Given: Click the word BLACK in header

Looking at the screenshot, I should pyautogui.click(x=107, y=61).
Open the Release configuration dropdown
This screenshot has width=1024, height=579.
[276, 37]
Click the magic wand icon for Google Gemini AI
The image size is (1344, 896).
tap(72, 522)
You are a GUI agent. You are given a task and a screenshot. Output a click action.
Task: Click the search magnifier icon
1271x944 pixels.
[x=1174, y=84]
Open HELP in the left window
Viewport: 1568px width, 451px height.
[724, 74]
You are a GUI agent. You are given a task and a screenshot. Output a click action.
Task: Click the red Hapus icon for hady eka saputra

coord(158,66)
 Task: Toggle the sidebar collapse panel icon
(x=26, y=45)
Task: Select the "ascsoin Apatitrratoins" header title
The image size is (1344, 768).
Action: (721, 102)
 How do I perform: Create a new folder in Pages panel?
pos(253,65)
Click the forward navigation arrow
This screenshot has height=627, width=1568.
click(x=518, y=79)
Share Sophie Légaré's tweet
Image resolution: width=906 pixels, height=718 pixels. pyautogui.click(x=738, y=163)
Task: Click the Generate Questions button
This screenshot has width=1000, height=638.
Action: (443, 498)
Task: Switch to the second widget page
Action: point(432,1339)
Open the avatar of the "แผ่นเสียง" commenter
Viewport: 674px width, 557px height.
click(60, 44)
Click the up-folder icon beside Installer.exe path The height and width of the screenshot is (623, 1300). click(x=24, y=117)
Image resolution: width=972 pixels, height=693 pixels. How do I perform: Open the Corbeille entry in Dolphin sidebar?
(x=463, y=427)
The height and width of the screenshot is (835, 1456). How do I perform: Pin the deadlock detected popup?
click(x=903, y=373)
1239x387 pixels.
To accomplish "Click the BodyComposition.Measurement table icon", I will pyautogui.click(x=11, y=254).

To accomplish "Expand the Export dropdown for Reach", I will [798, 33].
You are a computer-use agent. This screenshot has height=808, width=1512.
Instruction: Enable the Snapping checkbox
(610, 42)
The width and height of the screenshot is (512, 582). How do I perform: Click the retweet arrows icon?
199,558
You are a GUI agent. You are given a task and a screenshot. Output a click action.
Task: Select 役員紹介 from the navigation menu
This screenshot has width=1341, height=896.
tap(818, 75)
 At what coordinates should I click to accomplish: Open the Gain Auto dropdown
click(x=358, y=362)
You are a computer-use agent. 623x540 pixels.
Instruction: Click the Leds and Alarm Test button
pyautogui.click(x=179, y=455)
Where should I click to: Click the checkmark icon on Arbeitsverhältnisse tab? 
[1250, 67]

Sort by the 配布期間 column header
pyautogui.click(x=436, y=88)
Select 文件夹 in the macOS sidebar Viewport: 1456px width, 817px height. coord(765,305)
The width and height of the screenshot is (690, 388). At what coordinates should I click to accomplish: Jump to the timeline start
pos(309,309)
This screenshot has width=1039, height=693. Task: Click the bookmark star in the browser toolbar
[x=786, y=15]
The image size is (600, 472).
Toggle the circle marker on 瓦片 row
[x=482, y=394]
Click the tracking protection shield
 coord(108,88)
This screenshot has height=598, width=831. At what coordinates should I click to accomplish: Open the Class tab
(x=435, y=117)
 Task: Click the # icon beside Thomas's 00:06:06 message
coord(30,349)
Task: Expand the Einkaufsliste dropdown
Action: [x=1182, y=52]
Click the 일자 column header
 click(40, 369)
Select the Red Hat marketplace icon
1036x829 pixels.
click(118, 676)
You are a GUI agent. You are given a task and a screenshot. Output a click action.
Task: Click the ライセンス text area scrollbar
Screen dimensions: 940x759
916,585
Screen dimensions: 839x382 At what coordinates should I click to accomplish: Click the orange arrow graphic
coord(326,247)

• Exercise goal:
State only the count of lines above that hold the string "will".

• Response box:
2